Antiviral efficacy of the SARS-CoV-2 XBB breakthrough infection sera against Omicron subvariants including EG.5

Abstract

AbstractAs of July 2023, EG.5.1 (a.k.a. XBB.1.9.2.5.1), a XBB subvariant bearing the S:Q52H and S:F456L substitutions, alongside the S:F486P substitution (Figure S1A), has rapidly spread in some countries. On July 19, 2023, the WHO classified EG.5 as a variant under monitoring. First, we showed that EG.5.1 exhibits a higher effective reproduction number compared with XBB.1.5, XBB.1.16, and its parental lineage (XBB.1.9.2), suggesting that EG.5.1 will spread globally and outcompete these XBB subvariants in the near future.
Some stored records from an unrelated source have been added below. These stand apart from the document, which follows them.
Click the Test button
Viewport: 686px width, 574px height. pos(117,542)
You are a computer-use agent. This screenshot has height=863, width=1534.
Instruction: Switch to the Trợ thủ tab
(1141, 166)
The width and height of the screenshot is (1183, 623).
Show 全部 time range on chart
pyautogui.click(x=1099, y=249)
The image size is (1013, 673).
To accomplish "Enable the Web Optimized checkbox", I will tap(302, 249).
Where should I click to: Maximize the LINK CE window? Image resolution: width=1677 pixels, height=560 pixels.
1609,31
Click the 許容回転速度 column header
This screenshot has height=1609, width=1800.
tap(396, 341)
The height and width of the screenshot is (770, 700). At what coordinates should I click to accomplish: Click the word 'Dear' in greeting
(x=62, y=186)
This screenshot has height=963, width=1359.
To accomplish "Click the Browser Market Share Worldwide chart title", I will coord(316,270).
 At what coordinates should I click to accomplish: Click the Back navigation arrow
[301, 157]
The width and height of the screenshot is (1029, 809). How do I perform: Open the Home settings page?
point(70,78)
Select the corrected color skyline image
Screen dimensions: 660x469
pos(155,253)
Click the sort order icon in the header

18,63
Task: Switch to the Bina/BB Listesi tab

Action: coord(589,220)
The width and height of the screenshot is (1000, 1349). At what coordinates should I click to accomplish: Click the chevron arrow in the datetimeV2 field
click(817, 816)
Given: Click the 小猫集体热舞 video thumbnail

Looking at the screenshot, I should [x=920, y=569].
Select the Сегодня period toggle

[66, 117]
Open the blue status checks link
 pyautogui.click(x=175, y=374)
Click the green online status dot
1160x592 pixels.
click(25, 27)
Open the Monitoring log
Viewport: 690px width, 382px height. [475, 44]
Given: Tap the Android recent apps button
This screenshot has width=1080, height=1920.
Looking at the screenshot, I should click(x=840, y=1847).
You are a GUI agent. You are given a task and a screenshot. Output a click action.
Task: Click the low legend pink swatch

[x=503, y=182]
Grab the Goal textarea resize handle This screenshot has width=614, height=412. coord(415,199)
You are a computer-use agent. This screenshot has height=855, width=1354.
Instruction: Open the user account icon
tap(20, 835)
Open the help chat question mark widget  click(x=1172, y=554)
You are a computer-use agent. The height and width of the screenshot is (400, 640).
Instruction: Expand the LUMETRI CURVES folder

We then addressed whether EG.5.1 evades from the antiviral effect of the humoral immunity induced by breakthrough infection (BTI) of XBB subvariants and performed a neutralization assay using XBB BTI sera. However, the 50% neutralization titer (NT50) of XBB BTI sera against EG.5.1 was comparable to those against XBB.1.5/1.9.2 and XBB.1.16. Moreover, the sensitivity of EG.5.1 to convalescent sera of XBB.1- and XBB.1.5-infected hamsters was similar to those of XBB.1.5/1.9 and XBB.1.16. These results suggest that the increased Re of EG.5.1 is attributed to neither increased infectivity nor immune evasion from XBB BTI, and the emergence and spread of EG.5 is driven by the other pressures. We previously demonstrated that Omicron BTI cannot efficiently induce antiviral humoral immunity against the variant infected. In fact, the NT50s of the BTI sera of Omicron BA.1, BA.2, and BA.5 against the variant infected were 3.0-, 2.2-, and 3.4-fold lower than that against the ancestral B.1.1 variant, respectively. However, strikingly, we found that the NT50 of the BTI sera of XBB1.5/1.9 and XBB.1.16 against the variant infected were 8.7- and 8.3-fold lower than that against the B.1.1 variant. These results suggest that XBB BTI cannot efficiently induce antiviral humoral immunity against XBB subvariants.